|The following article features coverage from the American Society of Hematology (ASH) 2018 meeting. Click here to read more of Cancer Therapy Advisor‘s conference coverage.|
SAN DIEGO — Treatment with luspatercept, a first-in-class erythroid maturation agent, in patients with lower-risk myelodysplastic syndrome with ring sideroblasts, led to a significant reduction in transfusion burden and was well-tolerated by patients, according to results of a study presented in the plenary session at the 2018 American Society of Hematology Annual Meeting in San Diego, California.1 The findings of the MEDALIST trial, a phase 3 randomized, double-blind, placebo-controlled study (ClinicalTrials.gov Identifier: NCT02631070) were presented by Allen F. List, MD, of the H. Lee Moffitt Cancer Center and Research Institute in Tampa, Florida.1
For the trial, researchers enrolled 229 patients from a total of 65 centers in Europe, the United States, and Canada. The researchers used the Revised International Prognostic Scoring System to define very low-, low-, or intermediate-risk disease and patients were randomly assigned 2:1 to receive either luspatercept 1.0 mg/kg subcutaneously every 21 days (with escalation up to 1.75 mg/kg, if needed; 153 patients) or placebo every 21 days (76 patients) for 24 weeks or more. Patients had a median age of 71 years (range, 26 to 95) and 62.9% were male. The median time from diagnosis for enrolled patients was 41.8 months (range, 3 to 421).
The patients were administered a median of 5 red blood cell (RBC) units (range, 1-20) across 8 weeks in the 16 weeks leading up to treatment. Serum erythropoietin levels were less than 200 IU/L in 138 patients (60.3%), 200 IU/L to 500 IU/L in 58 patients (25.3%), and greater than 500 IU/L in 32 patients (14.0%). There were 218 patients (95.2%) who had received a previous erythropoiesis-stimulating agent and 90% of patients within the trial had an SF3B1 mutation.
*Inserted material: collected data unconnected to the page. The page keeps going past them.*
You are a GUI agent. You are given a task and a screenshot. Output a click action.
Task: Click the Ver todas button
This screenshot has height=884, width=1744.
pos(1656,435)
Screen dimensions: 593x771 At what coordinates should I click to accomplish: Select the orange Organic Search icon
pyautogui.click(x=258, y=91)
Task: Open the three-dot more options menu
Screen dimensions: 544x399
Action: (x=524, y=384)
The primary end point of the study was RBC transfusion independence for 8 weeks or longer, which was met by 58 patients in the luspatercept arm (37.9%; 95% CI, 30.2-46.1) and 10 patients in the placebo arm (13.2%; 95% CI, 6.5-22.9; P < .0001). The secondary end point of the study was red blood cell transfusion independence for 12 weeks or longer (in weeks 1 to 24), which was achieved in 43 of the 153 patients receiving luspatercept (28.1%) compared with 6 of the 76 patients in the placebo arm (7.9%; OR 5.1; P = .0002).
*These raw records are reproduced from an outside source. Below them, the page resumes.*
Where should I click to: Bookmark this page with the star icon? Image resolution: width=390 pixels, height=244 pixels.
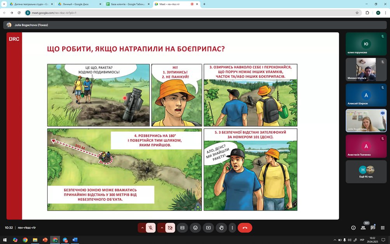coord(357,12)
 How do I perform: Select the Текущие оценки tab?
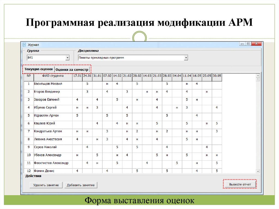click(38, 69)
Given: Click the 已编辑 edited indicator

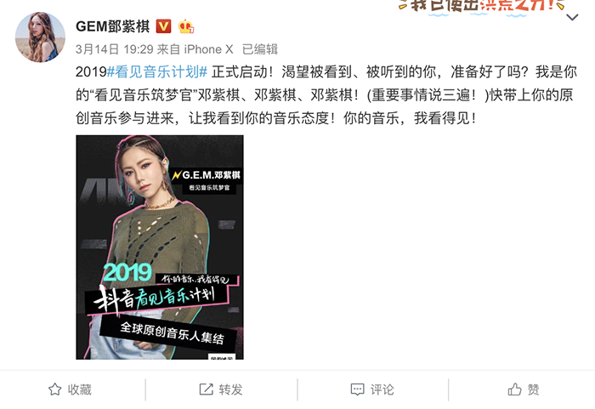Looking at the screenshot, I should click(x=260, y=49).
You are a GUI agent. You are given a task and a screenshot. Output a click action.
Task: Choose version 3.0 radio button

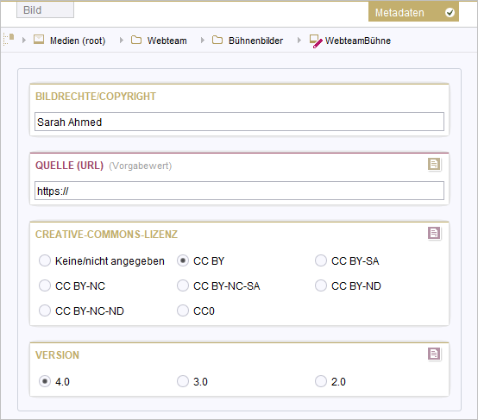pos(183,381)
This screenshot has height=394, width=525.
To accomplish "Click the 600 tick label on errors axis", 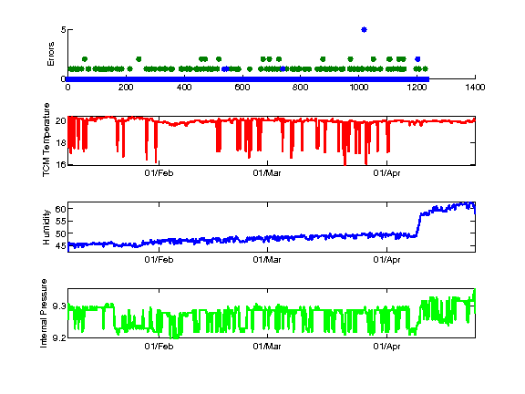I will [x=242, y=88].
In addition to these findings, the researchers reported that modified hematologic improvement-erythroid response using International Working Group 2006 criteria (which was defined as a reduction in transfusion by 4 or more RBC units every 8 weeks or a mean hemoglobin increase of 1.5 g/dL or more every 8 weeks with no transfusion) occurred more frequently in patients in the luspatercept arm compared with patients in the placebo arm (52.9% vs 11.8% during weeks 1 to 24; P < .0001).
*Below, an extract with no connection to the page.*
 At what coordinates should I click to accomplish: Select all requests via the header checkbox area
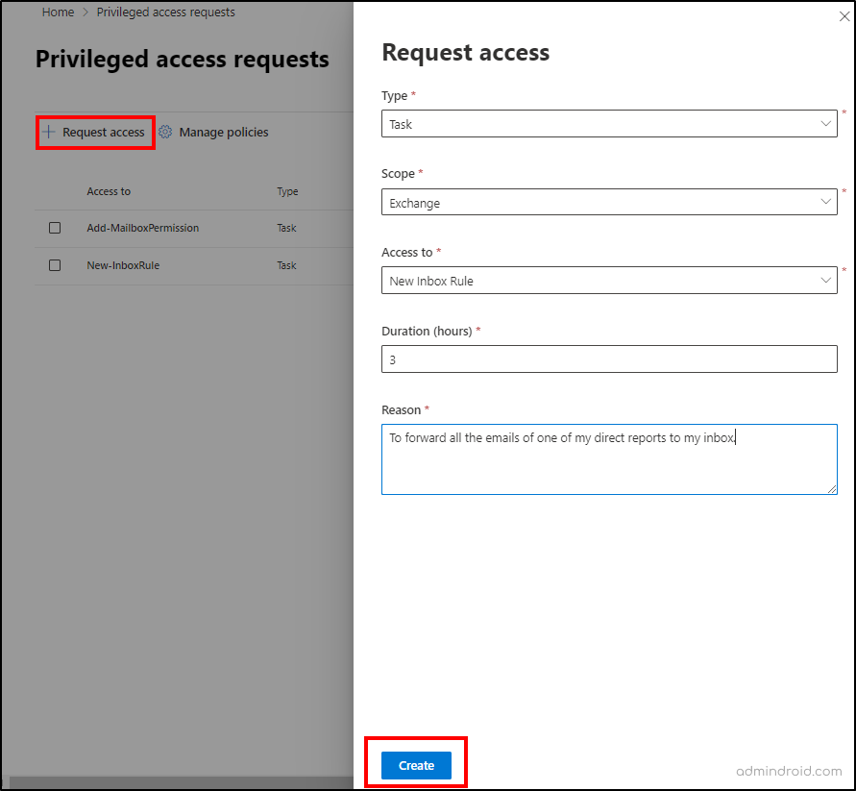coord(55,191)
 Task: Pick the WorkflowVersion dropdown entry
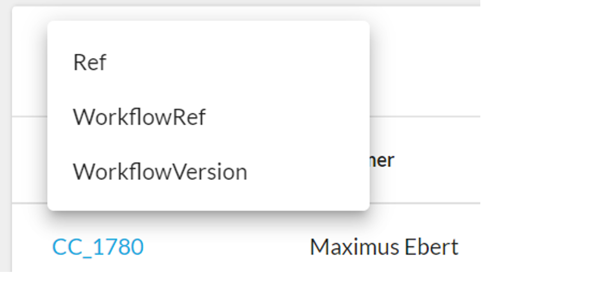pos(160,172)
The safety profile of luspatercept was similar to previously reported data from the phase 2 PACE-MDS study.2 The most common treatment-emergent adverse events in patients receiving luspatercept were fatigue (26.8%), diarrhea (22.2%), asthenia (20.3%), nausea (20.3%), and dizziness (19.6%). In patients receiving placebo, the most commonly reported adverse events included peripheral edema (17.1%), fatigue (13.2%), cough (13.2%), asthenia (11.8%), and fall (11.8%).
“In lower-risk, ring sideroblast-positive myelodysplastic syndromes, treatment with luspatercept resulted in a significantly higher percentage of patients who achieved RBC-transfusion independence, major RBC transfusion reduction, or hemoglobin increase compared with placebo,” concluded Dr List. “Luspatercept is a potential new therapy for the treatment of [these patients].”
Disclosures: This research was funded by Celgene. Multiple authors declare affiliations with the pharmaceutical industry. For a complete list of disclosures please refer to the original abstract.
Read more of Cancer Therapy Advisor‘s coverage of the ASH 2018 meeting by visiting the conference page.
- Fenaux P, Platzbeck U, Mufti GJ, et al. The Medalist Trial: results of a phase 3, randomized, double-blind, placebo-controlled study of luspatercept to treat anemia in patients with very low-, low-, or intermediate-risk myelodysplastic syndromes (MDS) with ring sideroblasts (RS) who require red blood cell (RBC) transfusions. Oral plenary presentation at: American Society of Hematology 60th Annual Meeting & Exposition; December 1-4, 2018; San Diego, CA. Abstract 1.
- Platzbecker U, Germing U, Götze KS, et al. Luspatercept for the treatment of anaemia in patients with lower-risk myelodysplastic syndromes (PACE-MDS): a multicentre, open-label phase 2 dose-finding study with long-term extension study. Lancet Oncol. 2017;18:1338-1347.